DMP Tech was applied onto the exposed surface of three viable EpiSkin® reconstructed human epidermis units using a Gilson positive displacement pipette set to deliver 10 μL. The test item was gently spread over the entire exposed skin surface using the tip of the pipette, taking care to avoid damaging the epidermis. The surface area of the EpiSkin® is ca 0.38 cm2 and therefore the application rate was ca 26.3 μL/cm2.

After exposure to the test item or positive (5% sodium dodecyl sulphate) and negative controls (PBS solution) for ca 15 min, the EpiSkin® units were washed by rinsing with Dulbecco’s phosphate buffered saline (25 mL). After washing, all skin units were blotted dry with tissue paper, transferred to fresh maintenance medium and incubated for ca 42 h at ca 37°C in a humidified atmosphere with 5% CO2.

After the recovery period, all EpiSkin® units were transferred to a new 12 well microtiter plate containing MTT solution in assay medium (ca 0.3 mg/mL, 2 mL per well). Each unit was tapped gently on tissue paper to remove residual moisture before transferring to the MTT solution. The skin units were then incubated for ca 3 h at ca 37°C in a humidified atmosphere with 5% CO2.

After incubation, each skin unit was removed from the MTT solution and gently tapped dry on tissue paper to remove any excess moisture. The exposed skin was then completely removed from the unit using a specially designed biopsy punch. The epidermis was separated from the collagen matrix and both layers added to an appropriately labelled microfuge tube containing acidic isopropanol (500 μL). Samples were then stored at ca 4°C protected from light.

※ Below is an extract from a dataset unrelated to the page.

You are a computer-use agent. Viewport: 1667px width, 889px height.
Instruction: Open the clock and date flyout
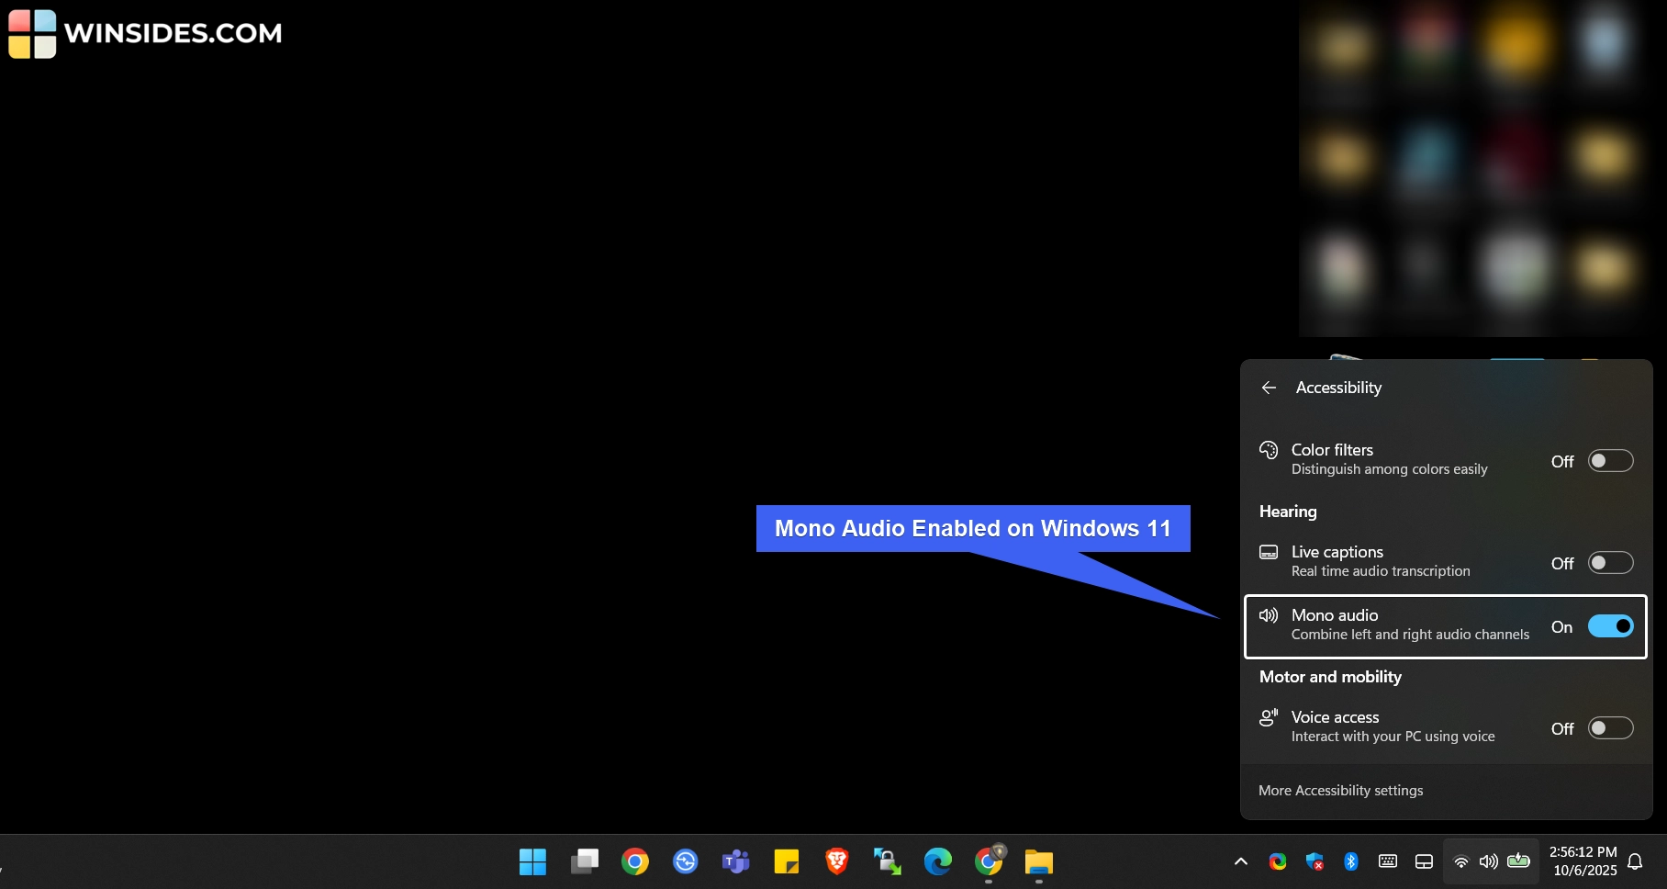point(1584,861)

After ca 72 h storage, the samples were removed from the refrigerator and mixed by vortexing to ensure a homogenous mixture. Two aliquots (200 μL) were then added to a 96-well flat bottom microtiter plate for each sample, ensuring that no solid material was removed from the sample tube. Plates were analysed using an MRX plate reader using wavelength measurement at 550 nm. Absorbance values were calculated against the background acidified isopropanol sample contained on the plate.
Control samples:
yes, concurrent negative control
yes, concurrent positive control
Amount/concentration applied:
10 µL of neat test material over a surface area of approximately 0.38 cm2, giving an application rate of 26.3 µL/cm2.
Duration of treatment / exposure:
15 minutes
Duration of post-treatment incubation (if applicable):
Approximately 42 hours
Number of replicates:
Three

Results and discussion

In vitro

Results
Irritation / corrosion parameter:
% tissue viability
Run / experiment:
1
Value:
87.91
Vehicle controls validity:
not applicable
Negative controls validity:
valid
Positive controls validity:
valid
Remarks on result:
no indication of irritation
Other effects / acceptance of results:
In the MTT direct reduction test, the visual assessment of the formation of the purple-coloured formazan was assessed. The positive control (eugenol) reduced the MTT solution to formazan almost immediately, generating a dark purple colour before incubation. The negative control (sterile, ultra-pure water) and DMP Tech did not reduce MTT to formazan after 3 hours incubation.

Applicant's summary and conclusion

Interpretation of results:
GHS criteria not met
Conclusions:
The results of this study do not indicate that Dimethylolpropane Tech (DMP Tech) is a skin irritant.
Executive summary:

An in vitro assessment of irritation potential of skin was conducted using the EpiSkin test system. The method followed was the draft version of OECD guideline 439. Dimethylolpropane Tech (DMP Tech) was exposed for 15 minutes at an application rate of 23.3 µL/cm2. DMP Tech showed a viability of 87.91% when compared to the concurrent negative control.